### Complete the following
1. Translate the sentence "Our primary target was the Draft Pick." from the Fantasy LCS mobile app write-up into Spanish.
2. Extend the Fantasy LCS mobile app write-up with the passage that would follow its final sentence.

The idea behind this project was that I acknowledged there was a gap in the market for this app. With the popularity of League of Legends and the growth of eSports, adoption of this product would grow with the increased usage of mobile devices. What was required was to develop the model enough so that Riot Games could identify that making their Fantasy LCS more accessible would promote visibility and engagement of the product.

Team/Duration: 3 (UX/UI Designer, Interaction Designer, UX Researcher) / 3 Weeks, from concept to prototype.

Tools: Whiteboard, Photoshop, Illustrator, Excel, Google Forms, Justinmind

Methods: Competitive/Comparative Analysis, User Survey, Persona Generation, Product Breakdown, Interaction Modeling, Wireframes, Usability Testing, Visual Mock-up

"...making their Fantasy LCS more accessible would promote visibility and engagement of the product."

_The Challenge

The desktop version of the Fantasy LCS product is complex! Deriving its mechanics from Fantasy Sports models that you would find on Yahoo! and similar sports statistics websites, being able to isolate the important aspects into a mobile app PLUS introducing features that are heightened for a mobile experience versus desktop.


There were two things that needed to be understood:

  1. What does the Fantasy LCS product share with other Fantasy Sports products?

  2. What is the Minimal Value Product (MVP) that can be translated from desktop to mobile?


Through user surveys from a demographic that plays fantasy sports, we ascertained the prominent activities and details that were valuable to players. Furthermore, these details allowed us to prioritize and emphasize what is shown and how they relate within the mobile model.

Our primary target was the Draft Pick. Matchmaking, statistic tracking, and even the chat model, all were secondary. If the Draft Pick didn't work, nothing else would matter!


Going into research, particularly understanding users, we understood two things going in: Fantasy Sports players is a niche market and eSports is (at that time) a growing market. The cross-section of both would yield very small results, so much of our research leaned on the behaviors of Fantasy Sports players.


Through Google Forms, Dave led the interviews and compilation of data. Several insights that were common of the half dozen Fantasy Sports players are as listed:

  • Up to date statistics

  • Understandable interface

  • Simple system to navigate


This was a big aspect to the project, which is why Bren had to specifically lead on this side of the project. Corroborating the information from Dave, plus our breakdown of the interaction flow with the desktop platform (which you can find here:, we just needed to sort out the Touch mechanics that was both intuitive and did not incur difficulty when navigating the mobile app.

### Record extracts
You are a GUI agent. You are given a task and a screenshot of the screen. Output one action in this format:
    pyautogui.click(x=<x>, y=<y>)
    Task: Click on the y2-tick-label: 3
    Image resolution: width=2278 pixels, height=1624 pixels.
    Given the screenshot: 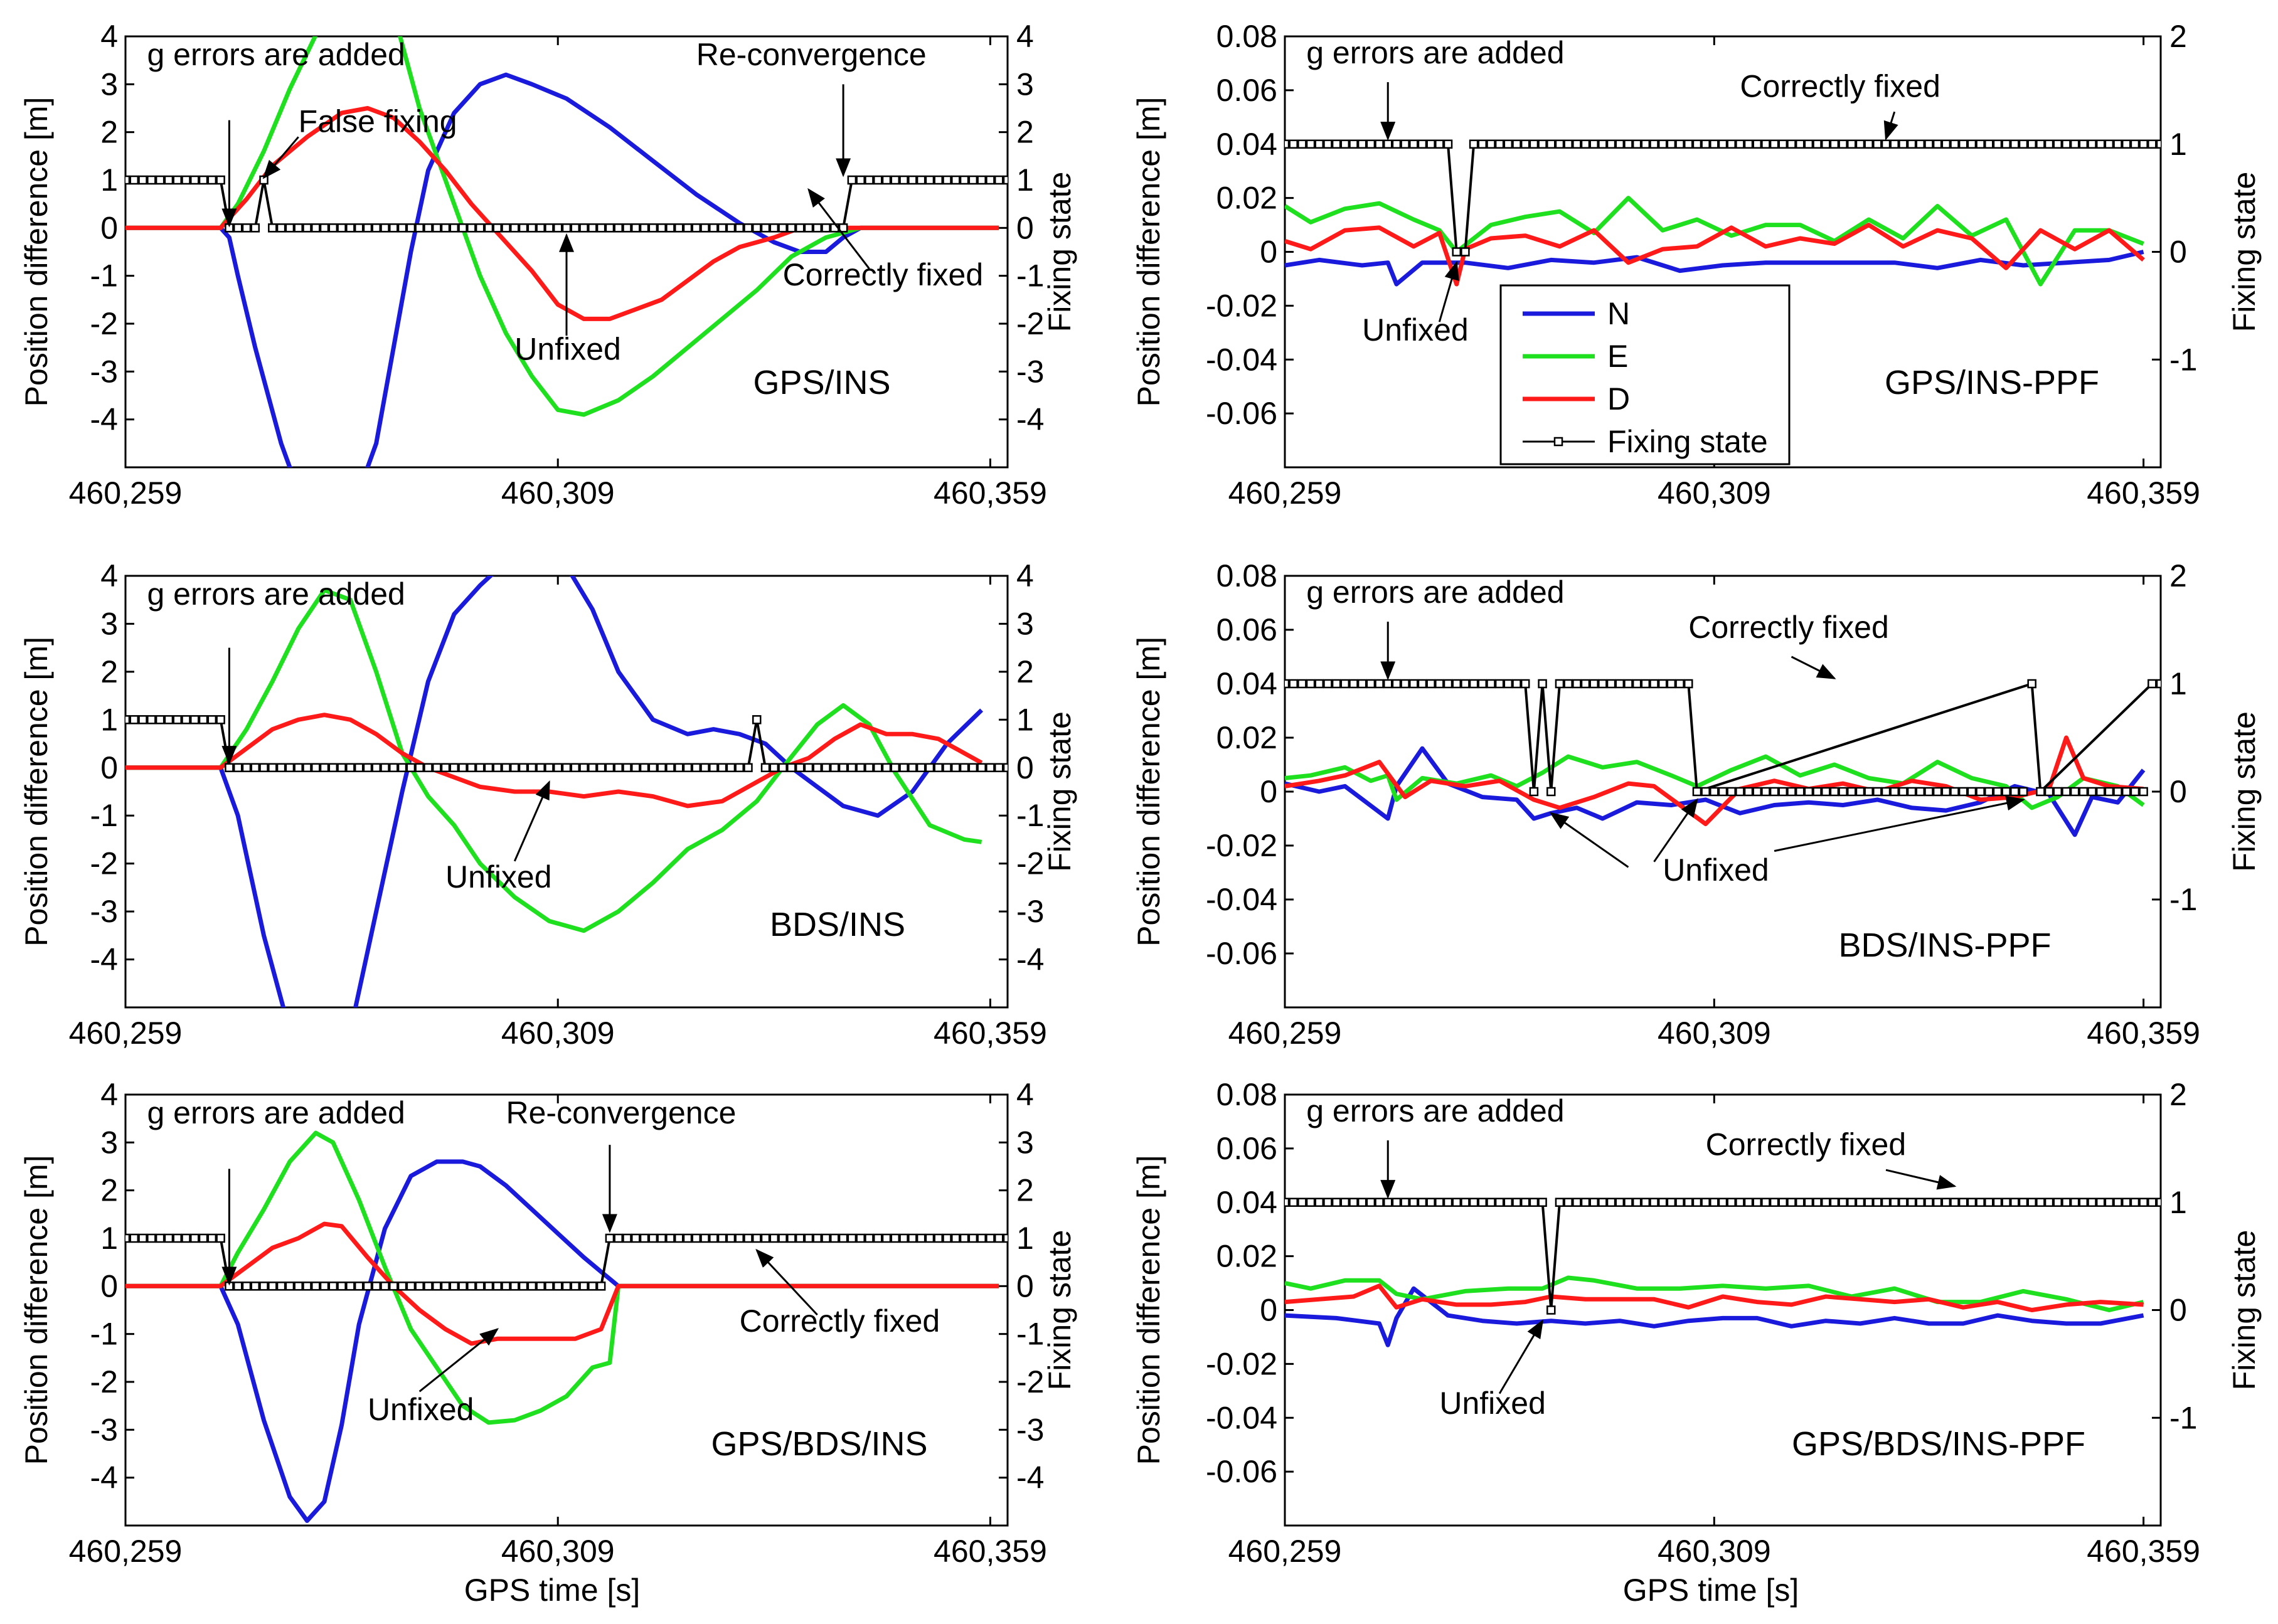 What is the action you would take?
    pyautogui.click(x=1025, y=84)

### Task-by-task answers
1. Nuestro objetivo principal era el Draft Pick.

2.
Chat was something that was underutilized on desktop platforms, both for Fantasy LCS and Fantasy Sports. However, in related research that I pushed to follow, we learned that people enjoy messaging through mobile platforms. With this in mind, I started to grow the idea of a chat interface within the app and the inclusion of emoticons (which is now popular on various platforms).

The social aspect of the app is key! And this is what I stressed to Riot Games upon the third meeting with them. Furthermore emphasizing that no fan production is going to shell out money for a server just to host a chat system that could explode in popularity.





From Riot Games, we received the following feedback:

  • Where are the sounds?

  • I was expecting something new and different

  • Why not make the full product on your own?


Within the three weeks of research and design, we had to choose our battles.

  • Sound would definitely help the experience, so this is something to consider.

  • Because of how nuanced the design and flow of the desktop version of Fantasy LCS, you don't want to alienate your users and throw on a larger cognitive load.

    • A larger cognitive load does not help with onboarding or retention, especially since the demographic for League of Legends is a mix of hardcore and casual users.

  • Fan development of the app would be slow and catching the market ahead of time, while there is no competition present, is rare. A slow roll-out to test features has caused misleading assumptions about success of a product, while also flooding a saturated market.

    • This product already exists, so the traction is there. All this does is make it more accessible, as it maintains the same user base across platforms.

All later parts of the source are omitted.